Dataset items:
▬▬▬
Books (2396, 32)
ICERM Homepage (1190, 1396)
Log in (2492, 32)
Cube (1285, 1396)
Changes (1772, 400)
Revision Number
▬▬▬
Nothing in the data may be left out. Copy all of it exactly.

Books (2396, 32)
ICERM Homepage (1190, 1396)
Log in (2492, 32)
Cube (1285, 1396)
Changes (1772, 400)
Revision Number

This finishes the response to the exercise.